Update the listing below by replacing each "Instruction" with "Goal" and keeping every other line and character the same.
━━━━━━━━
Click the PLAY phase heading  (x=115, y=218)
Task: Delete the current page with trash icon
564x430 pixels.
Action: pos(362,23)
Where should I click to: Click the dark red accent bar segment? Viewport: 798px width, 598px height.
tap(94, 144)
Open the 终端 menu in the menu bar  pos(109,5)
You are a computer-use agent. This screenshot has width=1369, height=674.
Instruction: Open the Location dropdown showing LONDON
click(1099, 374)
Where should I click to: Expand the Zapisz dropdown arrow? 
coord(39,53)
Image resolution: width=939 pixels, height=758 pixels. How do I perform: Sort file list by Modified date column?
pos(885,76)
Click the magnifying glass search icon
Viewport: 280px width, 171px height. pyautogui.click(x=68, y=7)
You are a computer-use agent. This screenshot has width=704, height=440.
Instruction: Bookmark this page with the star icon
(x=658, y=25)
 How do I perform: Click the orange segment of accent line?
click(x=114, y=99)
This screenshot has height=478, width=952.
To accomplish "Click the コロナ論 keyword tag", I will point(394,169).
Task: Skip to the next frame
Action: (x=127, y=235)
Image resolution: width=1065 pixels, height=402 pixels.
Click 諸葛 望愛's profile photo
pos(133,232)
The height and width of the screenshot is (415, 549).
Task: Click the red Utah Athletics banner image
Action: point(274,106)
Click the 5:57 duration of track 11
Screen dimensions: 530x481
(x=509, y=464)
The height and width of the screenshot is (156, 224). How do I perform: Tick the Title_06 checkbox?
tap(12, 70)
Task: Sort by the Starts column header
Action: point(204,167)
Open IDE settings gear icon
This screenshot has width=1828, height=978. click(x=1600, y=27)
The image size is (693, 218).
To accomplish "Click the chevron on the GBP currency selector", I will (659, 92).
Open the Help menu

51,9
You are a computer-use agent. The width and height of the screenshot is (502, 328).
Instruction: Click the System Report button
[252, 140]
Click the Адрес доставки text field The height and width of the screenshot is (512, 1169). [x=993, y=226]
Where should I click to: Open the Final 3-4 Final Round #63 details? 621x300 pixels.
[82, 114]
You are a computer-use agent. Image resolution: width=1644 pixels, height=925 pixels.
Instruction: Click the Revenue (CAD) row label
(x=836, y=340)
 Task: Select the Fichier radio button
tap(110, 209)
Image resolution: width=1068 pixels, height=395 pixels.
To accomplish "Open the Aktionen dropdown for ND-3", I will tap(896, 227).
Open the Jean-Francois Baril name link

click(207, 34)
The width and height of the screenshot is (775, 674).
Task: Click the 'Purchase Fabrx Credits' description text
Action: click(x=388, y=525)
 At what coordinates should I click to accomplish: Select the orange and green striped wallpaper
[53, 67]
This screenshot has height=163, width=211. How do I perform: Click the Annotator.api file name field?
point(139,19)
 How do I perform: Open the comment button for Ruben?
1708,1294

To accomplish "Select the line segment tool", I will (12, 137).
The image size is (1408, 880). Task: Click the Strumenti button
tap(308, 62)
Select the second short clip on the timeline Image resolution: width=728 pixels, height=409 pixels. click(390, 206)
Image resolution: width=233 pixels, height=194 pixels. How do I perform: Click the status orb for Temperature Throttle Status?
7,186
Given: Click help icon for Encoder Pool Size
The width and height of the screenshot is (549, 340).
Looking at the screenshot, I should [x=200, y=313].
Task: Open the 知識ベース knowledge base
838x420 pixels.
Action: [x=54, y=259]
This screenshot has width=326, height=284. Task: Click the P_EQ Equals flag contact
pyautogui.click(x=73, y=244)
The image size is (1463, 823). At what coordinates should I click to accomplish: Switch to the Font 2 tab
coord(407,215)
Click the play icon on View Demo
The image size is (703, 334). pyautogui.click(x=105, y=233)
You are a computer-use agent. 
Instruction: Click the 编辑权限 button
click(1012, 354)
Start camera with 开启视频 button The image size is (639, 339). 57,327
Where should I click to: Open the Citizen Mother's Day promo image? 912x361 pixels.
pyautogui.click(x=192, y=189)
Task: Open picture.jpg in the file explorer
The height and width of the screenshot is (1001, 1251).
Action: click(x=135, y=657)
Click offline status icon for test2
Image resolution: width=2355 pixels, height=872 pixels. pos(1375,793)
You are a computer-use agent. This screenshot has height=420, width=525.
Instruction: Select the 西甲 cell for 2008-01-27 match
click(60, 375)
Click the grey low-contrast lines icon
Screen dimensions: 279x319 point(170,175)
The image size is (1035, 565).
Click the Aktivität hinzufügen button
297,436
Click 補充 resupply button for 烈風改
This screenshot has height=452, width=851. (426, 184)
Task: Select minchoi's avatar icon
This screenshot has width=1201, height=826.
━━━━━━━━
-- Problem solution --
Click the PLAY phase heading  (x=115, y=218)
Task: Delete the current page with trash icon
564x430 pixels.
Action: pos(362,23)
Where should I click to: Click the dark red accent bar segment? Viewport: 798px width, 598px height.
tap(94, 144)
Open the 终端 menu in the menu bar  pos(109,5)
You are a computer-use agent. This screenshot has width=1369, height=674.
Goal: Open the Location dropdown showing LONDON
click(1099, 374)
Where should I click to: Expand the Zapisz dropdown arrow? 
coord(39,53)
Image resolution: width=939 pixels, height=758 pixels. How do I perform: Sort file list by Modified date column?
pos(885,76)
Click the magnifying glass search icon
Viewport: 280px width, 171px height. pyautogui.click(x=68, y=7)
You are a computer-use agent. This screenshot has width=704, height=440.
Goal: Bookmark this page with the star icon
(x=658, y=25)
 How do I perform: Click the orange segment of accent line?
click(x=114, y=99)
This screenshot has height=478, width=952.
To accomplish "Click the コロナ論 keyword tag", I will point(394,169).
Task: Skip to the next frame
Action: (x=127, y=235)
Image resolution: width=1065 pixels, height=402 pixels.
Click 諸葛 望愛's profile photo
pos(133,232)
The height and width of the screenshot is (415, 549).
Task: Click the red Utah Athletics banner image
Action: point(274,106)
Click the 5:57 duration of track 11
Screen dimensions: 530x481
(x=509, y=464)
The height and width of the screenshot is (156, 224). How do I perform: Tick the Title_06 checkbox?
tap(12, 70)
Task: Sort by the Starts column header
Action: point(204,167)
Open IDE settings gear icon
This screenshot has width=1828, height=978. click(x=1600, y=27)
The image size is (693, 218).
To accomplish "Click the chevron on the GBP currency selector", I will (659, 92).
Open the Help menu

51,9
You are a computer-use agent. The width and height of the screenshot is (502, 328).
Goal: Click the System Report button
[252, 140]
Click the Адрес доставки text field The height and width of the screenshot is (512, 1169). [x=993, y=226]
Where should I click to: Open the Final 3-4 Final Round #63 details? 621x300 pixels.
[82, 114]
You are a computer-use agent. Image resolution: width=1644 pixels, height=925 pixels.
Goal: Click the Revenue (CAD) row label
(x=836, y=340)
 Task: Select the Fichier radio button
tap(110, 209)
Image resolution: width=1068 pixels, height=395 pixels.
To accomplish "Open the Aktionen dropdown for ND-3", I will tap(896, 227).
Open the Jean-Francois Baril name link

click(207, 34)
The width and height of the screenshot is (775, 674).
Task: Click the 'Purchase Fabrx Credits' description text
Action: click(x=388, y=525)
 At what coordinates should I click to accomplish: Select the orange and green striped wallpaper
[53, 67]
This screenshot has height=163, width=211. How do I perform: Click the Annotator.api file name field?
point(139,19)
 How do I perform: Open the comment button for Ruben?
1708,1294

To accomplish "Select the line segment tool", I will (12, 137).
The image size is (1408, 880). Task: Click the Strumenti button
tap(308, 62)
Select the second short clip on the timeline Image resolution: width=728 pixels, height=409 pixels. click(390, 206)
Image resolution: width=233 pixels, height=194 pixels. How do I perform: Click the status orb for Temperature Throttle Status?
7,186
Given: Click help icon for Encoder Pool Size
The width and height of the screenshot is (549, 340).
Looking at the screenshot, I should [x=200, y=313].
Task: Open the 知識ベース knowledge base
838x420 pixels.
Action: [x=54, y=259]
This screenshot has width=326, height=284. Task: Click the P_EQ Equals flag contact
pyautogui.click(x=73, y=244)
The image size is (1463, 823). At what coordinates should I click to accomplish: Switch to the Font 2 tab
coord(407,215)
Click the play icon on View Demo
The image size is (703, 334). pyautogui.click(x=105, y=233)
You are a computer-use agent. 
Goal: Click the 编辑权限 button
click(1012, 354)
Start camera with 开启视频 button The image size is (639, 339). 57,327
Where should I click to: Open the Citizen Mother's Day promo image? 912x361 pixels.
pyautogui.click(x=192, y=189)
Task: Open picture.jpg in the file explorer
The height and width of the screenshot is (1001, 1251).
Action: click(x=135, y=657)
Click offline status icon for test2
Image resolution: width=2355 pixels, height=872 pixels. pos(1375,793)
You are a computer-use agent. This screenshot has height=420, width=525.
Goal: Select the 西甲 cell for 2008-01-27 match
click(60, 375)
Click the grey low-contrast lines icon
Screen dimensions: 279x319 point(170,175)
The image size is (1035, 565).
Click the Aktivität hinzufügen button
297,436
Click 補充 resupply button for 烈風改
This screenshot has height=452, width=851. (426, 184)
Task: Select minchoi's avatar icon
This screenshot has width=1201, height=826.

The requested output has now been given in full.